Il dit: « aimez-moi plus que jamais, appuyez vous sur moi » et, se vantant un peu: « je suis la force et la fidélité en amour, je les mets à vos pieds ». S'enhardissant, il se risque à murmurer: « je vous promets de nouveaux plaisir sensuels » et même « des luxures exotiques ». Plein de sève et de vigueur, il est surnommé en Chine « fleur de l'union nocturne ». Tout un programme.

Au XV11e. siècle un botaniste du nom de Magnol a l'idée commode de classer les espèces de plantes par familles. Quelques décades plus tard, pour saluer sa mémoire, on donne son nom à la belle fleur en forum de coupe. Épanouie sur les magnoliers, blanche et rosée, elle nous est arrivée d'Amérique au XV111e siècle, cadeau des ambassadeurs américains à la France.
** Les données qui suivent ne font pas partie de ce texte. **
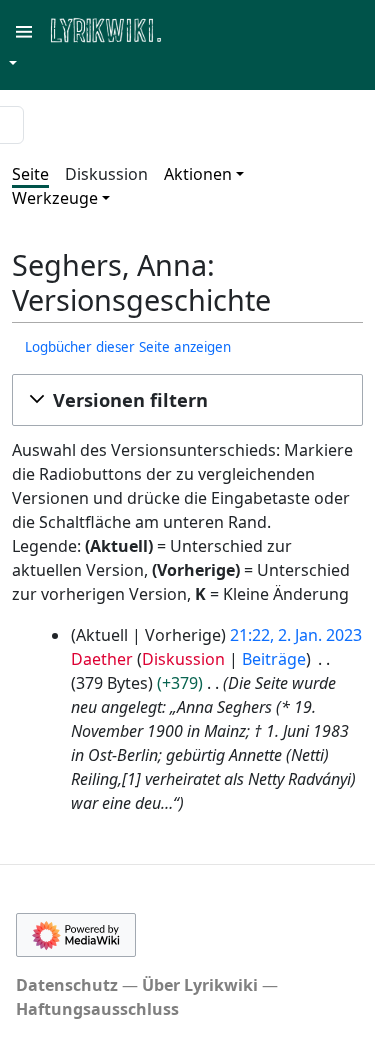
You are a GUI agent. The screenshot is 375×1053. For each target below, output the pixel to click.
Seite (30, 174)
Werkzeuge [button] (55, 198)
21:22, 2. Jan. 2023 (296, 635)
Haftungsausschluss (97, 1009)
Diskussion (106, 174)
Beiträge (274, 659)
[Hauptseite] (203, 28)
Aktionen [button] (198, 174)
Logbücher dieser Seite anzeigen (128, 347)
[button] (187, 400)
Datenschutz (67, 985)
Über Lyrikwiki (200, 985)
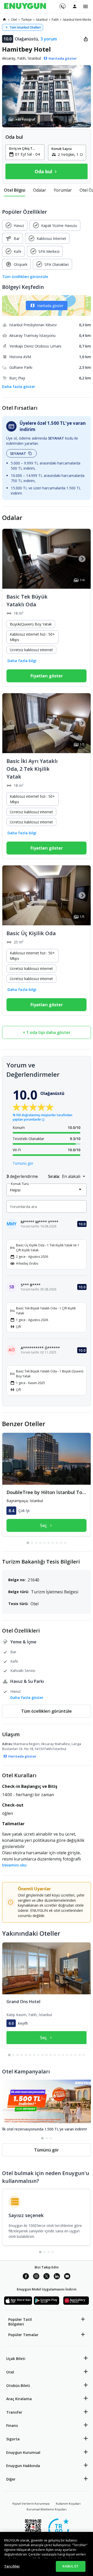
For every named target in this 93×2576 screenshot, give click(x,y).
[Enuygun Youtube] (67, 2277)
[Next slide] (82, 558)
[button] (46, 96)
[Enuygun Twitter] (46, 2277)
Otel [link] (14, 19)
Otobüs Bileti (18, 2385)
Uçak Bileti (15, 2358)
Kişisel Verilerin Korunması (31, 2503)
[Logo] (25, 6)
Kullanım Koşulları (68, 2503)
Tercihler (12, 2566)
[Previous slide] (10, 558)
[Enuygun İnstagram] (36, 2277)
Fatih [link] (55, 19)
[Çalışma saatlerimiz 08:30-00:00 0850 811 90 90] (62, 4)
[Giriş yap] (74, 6)
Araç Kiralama (19, 2398)
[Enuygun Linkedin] (57, 2277)
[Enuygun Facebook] (26, 2277)
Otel (10, 2372)
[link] (4, 19)
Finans (12, 2425)
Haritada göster (50, 305)
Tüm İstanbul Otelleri (25, 27)
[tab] (14, 190)
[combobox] (28, 154)
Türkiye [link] (26, 19)
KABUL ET (71, 2566)
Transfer (14, 2412)
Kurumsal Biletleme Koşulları (47, 2509)
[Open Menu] (85, 6)
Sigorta (13, 2438)
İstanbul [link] (42, 19)
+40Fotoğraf (25, 119)
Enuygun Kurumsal (23, 2452)
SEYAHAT (18, 453)
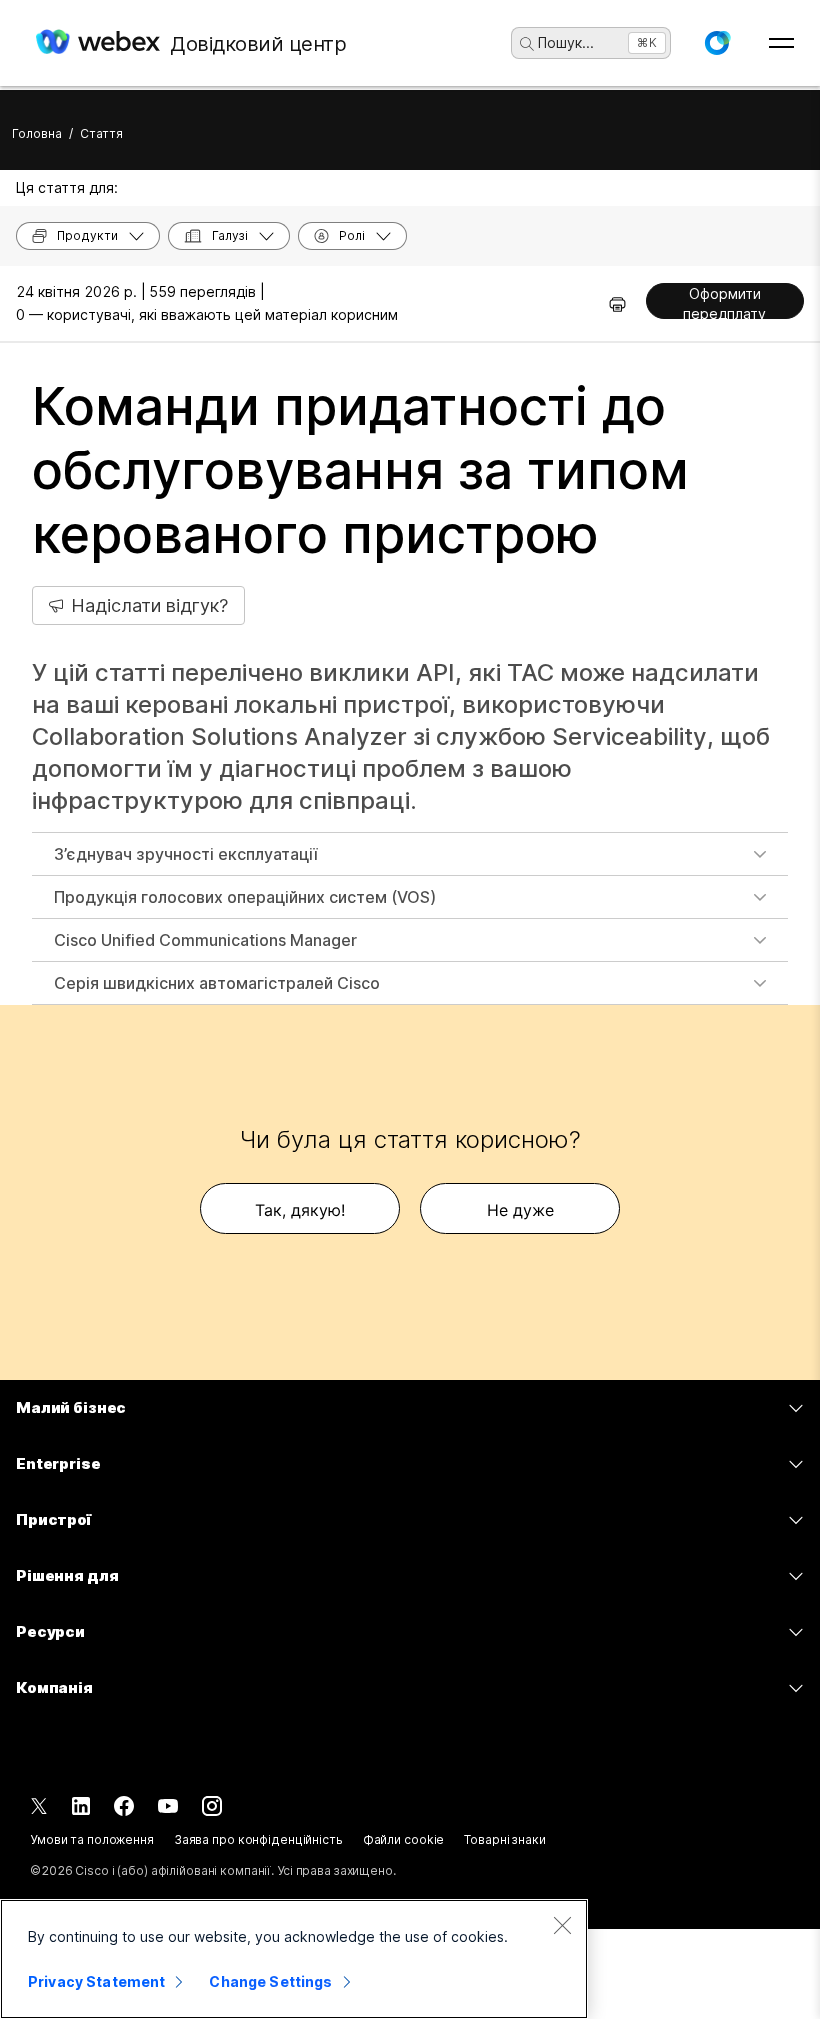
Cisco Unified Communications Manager (205, 940)
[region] (294, 1959)
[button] (717, 43)
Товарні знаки (504, 1839)
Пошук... (566, 42)
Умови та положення (92, 1839)
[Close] (562, 1925)
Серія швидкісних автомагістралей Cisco (217, 983)
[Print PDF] (617, 304)
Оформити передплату (724, 302)
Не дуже (520, 1210)
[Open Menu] (781, 43)
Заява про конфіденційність (258, 1839)
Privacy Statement (96, 1981)
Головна (37, 133)
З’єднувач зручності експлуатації (185, 854)
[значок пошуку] (527, 44)
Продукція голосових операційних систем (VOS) (245, 897)
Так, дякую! (300, 1210)
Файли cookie (404, 1839)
Bientôt, en Angleterre comme au Nouveau Monde, le magnolia est invité aux noces à côté de la fleur d'oranger. Il se porte à la boutonnière des invités comme le note William Thackeray dans La Foire aux Vanités: « Joe Sedley était splendide. Sur sa jaquette verte s'étalait une fine faveur nuptiale ainsi qu'un grand magnolia blanc épanoui ».

Les magnoliers abritent leur amours de Scarlett dans Autant en emporte le vent: »  Les geais moqueurs continuent à se disputer la possession du magnolier sous sa fenêtre ».  En 1999, la belle fleur du Sud donne son nom à un film de Paul Thomas Anderson. Loin de faire de la figuration, sa forme même a inspiré les auteurs. Ils sont imaginé, prenant modèle sur sa rosace aux pétales imbriqués, des intrigues qui s'emboîtent les unes dans les autres. Enfin, le magnolia réchauffe, colore et embaume les souvenirs de Julien Green qui les chante dans son Journal.